# Objective 1
From the records, take the part that opens with the line containing "Click the Finanse" and closes with the line containing "will (x=319, y=16).", and render it as a JSON list of strings with one string per line and blank lines left out.

# Text segment
⟨

The Government Accountability Office (GAO) says the Department of Defense (DOD) has not fully implemented its key initiatives and practices aimed at improving cyber hygiene. Carnegie-Mellon University defines cyber hygiene as a set of practices for managing the most common and pervasive cybersecurity risks. 

DOD has become increasingly reliant on information technology and risks invariably increase as cybersecurity threats evolve. DOD’s Principal Cyber Advisor sayst 90 percent of cyberattacks could be defeated by implementing basic cyber hygiene and sharing best practices.

GAO’s cyber hygiene review found DOD has developed lists of the techniques that adversaries use most frequently and pose significant risk to the department. The department has also identified practices to protect DOD networks and systems against these techniques, but does not know the extent to which these practices have been implemented. Officials told GAO that the absence of this knowledge is due in part to no DOD component monitoring implementation. 

There does appear to be a lack of unified approach at DOD in terms of cyber defense. GAO’s report follows the DOD Inspector General’s (IG) March findings that the department has not consistently mitigated cyber vulnerabilities identified in a 2012 report. IG found that the department did not establish a unified approach to support and prioritize DOD Cyber Red Team missions. According to the March 17 report, “DOD components implemented component-specific approaches to staff, train and develop tools for DoD Cyber Red Teams, and prioritize DoD Cyber Red Team missions.”

In discussions with GAO, DOD officials identified three department-wide cyber hygiene initiatives, which are in varying states of implementation: the 2015 DOD Cybersecurity Culture and Compliance Initiative (DC3I), the 2015 DOD Cyber Discipline Implementation Plan (CDIP), and DOD’s Cyber Awareness Challenge training.

⟩

# Objective 2
Write the next part of the passage on the Defense Department's cyber hygiene, starting after its last sentence.

# Data provided
⟨

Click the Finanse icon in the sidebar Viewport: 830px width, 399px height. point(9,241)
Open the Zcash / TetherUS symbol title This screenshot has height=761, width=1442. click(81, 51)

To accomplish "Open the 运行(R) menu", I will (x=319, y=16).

⟩
⟨

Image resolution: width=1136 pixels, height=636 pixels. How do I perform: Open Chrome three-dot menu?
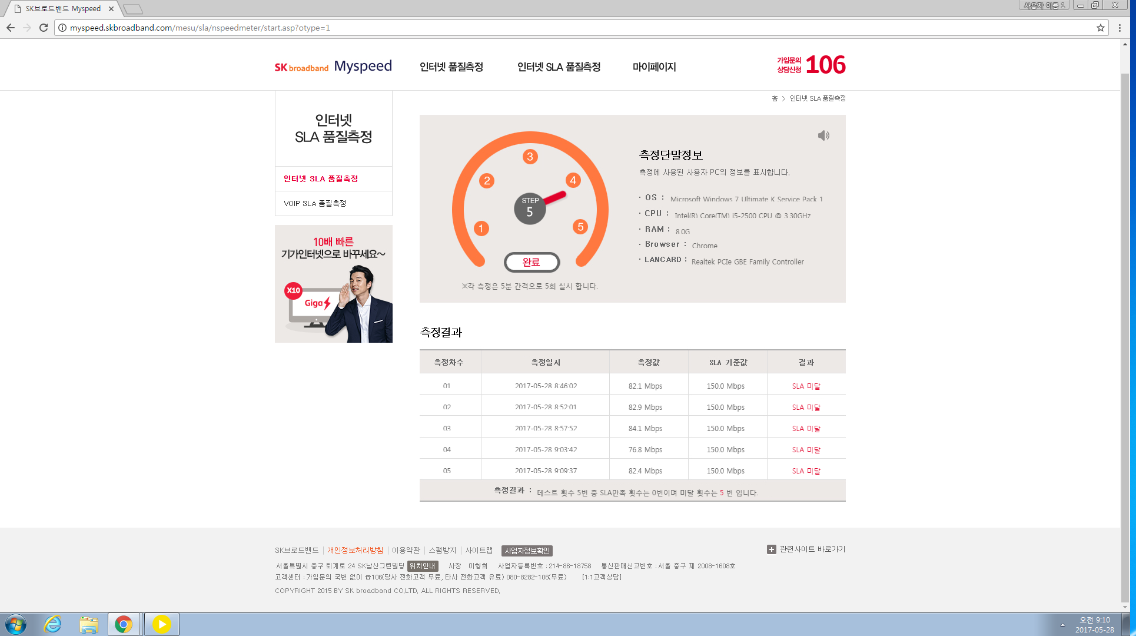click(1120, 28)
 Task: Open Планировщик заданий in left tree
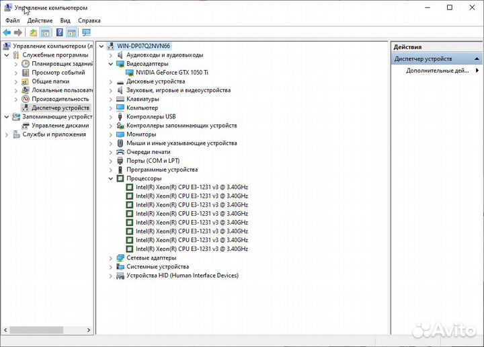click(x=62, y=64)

⟩
⟨

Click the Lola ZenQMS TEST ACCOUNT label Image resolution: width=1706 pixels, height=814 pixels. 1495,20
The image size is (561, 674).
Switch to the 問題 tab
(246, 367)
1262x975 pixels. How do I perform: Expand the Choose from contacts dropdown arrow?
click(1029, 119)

⟩

# Response 1
[
  "Click the Finanse icon in the sidebar Viewport: 830px width, 399px height. point(9,241)",
  "Open the Zcash / TetherUS symbol title This screenshot has height=761, width=1442. click(81, 51)",
  "To accomplish \"Open the 运行(R) menu\", I will (x=319, y=16)."
]

# Response 2
The Culture and Compliance Initiative set forth 11 overall tasks expected to be completed in fiscal year 2016. It includes cyber education and training, integration of cyber into operational exercises, and needed recommendations on changes to cyber capabilities and authorities. However, GAO’s review found that seven of these tasks have not been fully implemented.

The Cyber Discipline plan has 17 tasks focused on removing preventable vulnerabilities from DOD’s networks that could otherwise enable adversaries to compromise information and systems. Of these 17, the DOD Chief Information Officer is responsible for overseeing implementation of 10 tasks. While the Deputy Secretary set a goal of achieving 90 percent implementation of the 10 CIO tasks by the end of fiscal year 2018, GAO found four of the tasks have not been implemented. Further, the completion of the other seven tasks was unknown because no DOD entity has been designated to report on the progress.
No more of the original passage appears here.